What's Next? Here's What Some Organizations Did.
Gallup found patterns in organizations that consistently improved their cultures—even during the tumultuous last two years. Some of these patterns include:
- Using their aspired-to organizational culture and values to guide business decisions. Employees need to see the intended culture and values lived out daily. It is important to listen to people and act based on employees' work-life needs.
- Embracing flexible work environments while developing future-of-work plans.
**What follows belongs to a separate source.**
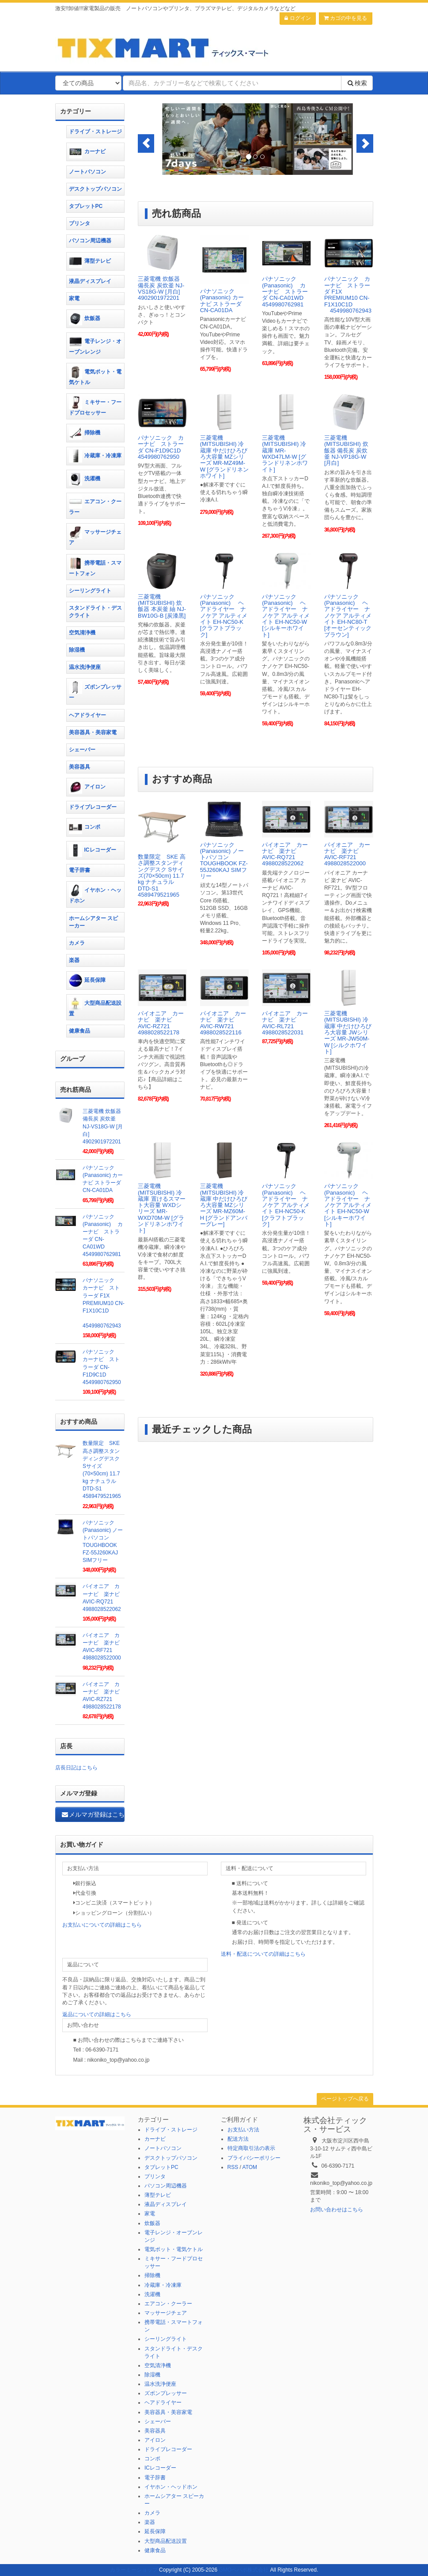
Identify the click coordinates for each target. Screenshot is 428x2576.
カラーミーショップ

Flexibility can take on different meanings for employees depending on the type of work they do and where they need to be located to have outstanding individual performance, team collaboration, and customer value.
- Focusing on employee wellbeing and acknowledging the whole person. Since work and life are blended for many, consider the demands of life inside and out of the workplace. Consider career, social, financial, physical, and community wellbeing impacts and resources.
- Tailoring communication to reach their team where they are. Transparent and creative omnichannel communication to employees and customers is more likely to reach and resonate with a wide variety of people in many different work-life situations.
- Enabling managers to manage through times of change with their immediate teams. Consistently upskill managers to coach their employees through their strengths. Every person has a different work-life situation and only managers can understand these nuances and make adjustments based on how each person is wired, how they best perform, collaborate, and bring value to customers.
With new variants of COVID-19 emerging in 2020 and 2021, back-to-workplace planning included many frustrating starts and stops for organizational leaders. With the rates of COVID-19 now at a low and decreasing rate in the U.S., the removal of many social restrictions and mask mandates affords organizational leaders the opportunity to set predictable workplace plans in motion.
This new freedom may present itself as a big opportunity for organizations to differentiate themselves based on what they have learned from the "great forced working experiment" of the past two years. How organizations respond to this opportunity will have a substantial impact on whether employees feel their organization cares about their overall wellbeing.